# ACTIVITY
Your reply should be an exact copy of the lines from the one that holds "Viewport: 1040px width, 720px height." to the end of the data below.

Stored data entries
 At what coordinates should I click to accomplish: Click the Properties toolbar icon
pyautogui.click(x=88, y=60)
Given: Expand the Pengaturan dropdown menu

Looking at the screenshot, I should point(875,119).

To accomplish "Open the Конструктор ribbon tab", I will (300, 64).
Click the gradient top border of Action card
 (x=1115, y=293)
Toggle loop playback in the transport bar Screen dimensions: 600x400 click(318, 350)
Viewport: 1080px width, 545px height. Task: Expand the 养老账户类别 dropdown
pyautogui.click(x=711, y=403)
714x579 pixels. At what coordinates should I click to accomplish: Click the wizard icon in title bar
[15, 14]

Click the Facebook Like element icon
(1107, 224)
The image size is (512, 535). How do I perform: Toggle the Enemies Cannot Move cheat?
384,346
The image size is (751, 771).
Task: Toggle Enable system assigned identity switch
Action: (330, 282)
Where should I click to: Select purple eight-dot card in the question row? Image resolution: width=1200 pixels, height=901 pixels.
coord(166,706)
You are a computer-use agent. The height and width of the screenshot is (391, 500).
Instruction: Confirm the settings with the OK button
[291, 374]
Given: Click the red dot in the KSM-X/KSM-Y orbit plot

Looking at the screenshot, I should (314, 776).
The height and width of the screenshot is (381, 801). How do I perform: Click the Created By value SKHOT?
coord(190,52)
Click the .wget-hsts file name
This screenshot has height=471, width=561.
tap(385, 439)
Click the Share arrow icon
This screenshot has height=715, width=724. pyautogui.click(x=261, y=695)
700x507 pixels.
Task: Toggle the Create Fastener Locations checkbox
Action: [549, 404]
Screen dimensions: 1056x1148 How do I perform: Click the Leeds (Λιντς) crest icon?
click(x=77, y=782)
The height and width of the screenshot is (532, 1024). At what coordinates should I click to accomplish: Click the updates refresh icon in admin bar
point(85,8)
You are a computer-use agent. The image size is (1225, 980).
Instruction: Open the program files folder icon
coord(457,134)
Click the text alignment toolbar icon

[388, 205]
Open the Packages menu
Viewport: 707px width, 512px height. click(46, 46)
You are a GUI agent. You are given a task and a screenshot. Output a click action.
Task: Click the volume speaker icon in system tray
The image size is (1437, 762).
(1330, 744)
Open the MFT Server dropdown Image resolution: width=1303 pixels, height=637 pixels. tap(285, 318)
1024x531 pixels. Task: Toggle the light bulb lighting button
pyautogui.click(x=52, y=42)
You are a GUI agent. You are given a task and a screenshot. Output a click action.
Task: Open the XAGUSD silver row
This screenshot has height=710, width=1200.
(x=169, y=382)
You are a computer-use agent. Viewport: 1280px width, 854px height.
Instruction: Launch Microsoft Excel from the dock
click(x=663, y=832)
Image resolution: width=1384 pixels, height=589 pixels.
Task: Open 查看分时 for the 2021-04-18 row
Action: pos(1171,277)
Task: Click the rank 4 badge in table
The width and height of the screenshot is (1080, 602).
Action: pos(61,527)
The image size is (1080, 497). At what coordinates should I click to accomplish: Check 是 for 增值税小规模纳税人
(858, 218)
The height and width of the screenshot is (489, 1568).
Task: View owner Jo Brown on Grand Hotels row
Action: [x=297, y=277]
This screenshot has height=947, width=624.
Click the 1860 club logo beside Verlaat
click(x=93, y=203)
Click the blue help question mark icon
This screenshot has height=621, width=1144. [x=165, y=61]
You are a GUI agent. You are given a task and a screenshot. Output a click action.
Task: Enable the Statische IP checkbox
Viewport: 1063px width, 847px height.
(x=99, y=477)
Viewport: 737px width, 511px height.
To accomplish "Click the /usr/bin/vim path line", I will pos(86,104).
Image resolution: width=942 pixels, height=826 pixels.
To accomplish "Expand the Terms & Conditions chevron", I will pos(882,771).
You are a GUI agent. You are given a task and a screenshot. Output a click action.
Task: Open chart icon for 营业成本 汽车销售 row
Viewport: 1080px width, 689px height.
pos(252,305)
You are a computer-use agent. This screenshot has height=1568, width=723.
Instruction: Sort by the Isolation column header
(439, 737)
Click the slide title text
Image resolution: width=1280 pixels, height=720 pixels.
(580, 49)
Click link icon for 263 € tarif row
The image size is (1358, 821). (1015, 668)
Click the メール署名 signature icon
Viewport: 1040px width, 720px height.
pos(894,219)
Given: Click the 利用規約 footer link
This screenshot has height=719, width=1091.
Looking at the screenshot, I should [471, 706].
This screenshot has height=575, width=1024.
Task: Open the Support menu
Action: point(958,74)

# ANSWER BELOW
Viewport: 1040px width, 720px height.
pos(894,219)
Given: Click the 利用規約 footer link
This screenshot has height=719, width=1091.
Looking at the screenshot, I should [471, 706].
This screenshot has height=575, width=1024.
Task: Open the Support menu
Action: point(958,74)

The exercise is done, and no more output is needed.